Although Treasury has initiated these efforts, the department has
not developed a comprehensive plan with the characteristics listed
above that would help guide improvements to its investment
management process. Treasury officials recognize the value of
having a comprehensive plan and told us they plan to develop one
once their new assistant secretary for management is confirmed;
however, a time frame for completing the plan has not been
established. Until Treasury develops this plan, the department
risks not being able to put in place an effective management
process that will provide appropriate executive-level oversight
for minimizing risks and maximizing returns.
Treasury CIO's Role in Managing IT Investments Has Been Mixed
The Clinger-Cohen Act, E-Government Act of 2002,^23 and
implementing guidance from OMB provide a number of investment
management responsibilities to CIOs that generally entail working
with the agency head and senior managers to define and implement
processes for selecting, controlling, and evaluating investments.
Our IT investment management framework defines practices that are
consistent with these provisions. Because CIOs are to carry out
their investment management functions with the support of an
enterprisewide investment review board, many of the
responsibilities we used to evaluate the Treasury CIO's role
relate to key practices discussed earlier in the report as part of
our evaluation of the department's investment management
capabilities.
^23Pub. L. No. 107-347 (Dec. 17, 2002)
The Treasury CIO's^24 role in managing the department's IT
investments has been mixed, although it has gradually increased
since September 2005, when the department's CPIC policy was
issued.
o Many responsibilities have been fully performed, including
responsibilities for establishing investment management policy,
several associated with selecting investments, and some associated
with controlling investments.
o Several responsibilities have been partially
performed--including some associated with selecting investments,
and others associated with controlling investments--either because
the department has not extended them to nonmajor investments or
because some activities have not yet been completed.

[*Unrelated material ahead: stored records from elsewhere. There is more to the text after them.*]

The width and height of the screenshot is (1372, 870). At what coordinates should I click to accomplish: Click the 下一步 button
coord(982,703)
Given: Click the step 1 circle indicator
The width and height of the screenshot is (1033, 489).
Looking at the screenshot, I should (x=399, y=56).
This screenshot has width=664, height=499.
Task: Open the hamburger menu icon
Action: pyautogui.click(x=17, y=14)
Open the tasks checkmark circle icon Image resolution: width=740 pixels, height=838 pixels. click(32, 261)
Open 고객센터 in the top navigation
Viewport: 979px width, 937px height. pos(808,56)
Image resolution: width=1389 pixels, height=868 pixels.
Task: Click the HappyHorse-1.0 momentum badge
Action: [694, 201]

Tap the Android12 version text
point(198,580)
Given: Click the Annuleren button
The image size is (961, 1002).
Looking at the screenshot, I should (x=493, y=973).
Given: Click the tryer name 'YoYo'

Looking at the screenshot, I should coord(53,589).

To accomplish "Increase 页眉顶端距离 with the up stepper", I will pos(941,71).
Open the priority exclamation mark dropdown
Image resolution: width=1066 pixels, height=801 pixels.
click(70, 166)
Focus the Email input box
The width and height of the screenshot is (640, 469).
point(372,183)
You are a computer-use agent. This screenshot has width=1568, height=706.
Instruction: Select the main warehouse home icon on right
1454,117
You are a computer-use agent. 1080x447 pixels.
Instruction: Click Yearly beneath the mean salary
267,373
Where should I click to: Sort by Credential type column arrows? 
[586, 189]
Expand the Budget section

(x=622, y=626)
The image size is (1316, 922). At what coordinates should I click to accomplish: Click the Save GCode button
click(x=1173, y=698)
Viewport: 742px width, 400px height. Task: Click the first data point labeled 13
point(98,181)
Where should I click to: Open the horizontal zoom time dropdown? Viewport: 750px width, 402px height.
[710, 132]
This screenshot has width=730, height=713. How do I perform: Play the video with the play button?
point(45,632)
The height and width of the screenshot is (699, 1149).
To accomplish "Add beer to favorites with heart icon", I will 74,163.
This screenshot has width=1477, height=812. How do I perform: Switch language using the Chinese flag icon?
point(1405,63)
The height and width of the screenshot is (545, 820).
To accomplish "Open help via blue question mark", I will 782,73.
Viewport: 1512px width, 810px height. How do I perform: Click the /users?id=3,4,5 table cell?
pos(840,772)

o A few responsibilities--most of them associated with controlling
investments--have not yet been performed, primarily because they
are just getting under way and have yet to produce results.
Table 15 shows the CIO's role in performing key investment
management responsibilities.
Table 15: CIO Involvement in Performing Investment Management
Responsibilities
* Not performed
* Partially performed
0M Fully performed
Source: GAO.
^24We are referring to both the current CIO who has been acting since
January 2007 and the former CIO.
The CIO's involvement in managing the department's investments has
strengthened the investment management process. For example, by regularly
reviewing and modifying investment selection criteria, as appropriate, to
reflect organizational objectives, the CIO, as Chair of the TIRB, has
helped ensure investments supporting organizational goals are selected.
However, several responsibilities have not been fully performed. For
example, several responsibilities for selecting and controlling
investments have not been performed for nonmajor investments. As discussed
earlier in the report, Treasury officials stated they have not made the
nonmajor investments a priority because they have instead chosen to devote
their resources to the major investments, which represent about 80 percent
of the department's IT expenditures. As noted earlier, while it is
reasonable to focus on the major investments, the nonmajor investments
also require a certain level of oversight, given the significant amount of
funding (about $480 million) and number of investments (160) involved.
Because several responsibilities have not been fully performed, there is
increased risk that investments will not be effectively managed.
Conclusions
Given the importance of IT to Treasury's mission, it is vital that the
department manage its investments effectively. To its credit, because of
the attention that has recently been given to investment management,
Treasury has established many of the practices needed to build the
investment foundation and manage its projects as a portfolio and, as such,
has made progress since we examined the department's process as part of
our governmentwide review 3 years ago. However, the absence of an
executive investment review board actively engaged in the investment
management process and the department's limited involvement in the
management of nonmajor investments are significant weaknesses that hamper
the department's ability to effectively manage its investments. As a
result, the department cannot ensure that it is managing the mix of
investments that will maximize returns to the organization, taking into
account the appropriate level of risk.
Critical to Treasury's success going forward will be the development and
implementation of a plan that (1) is based on the assessment of strengths
and weaknesses identified in this report; (2) specifies measurable goals,
objectives, and milestones; (3) specifies needed resources; (4) assigns
clear responsibility and accountability for accomplishing tasks; and (5)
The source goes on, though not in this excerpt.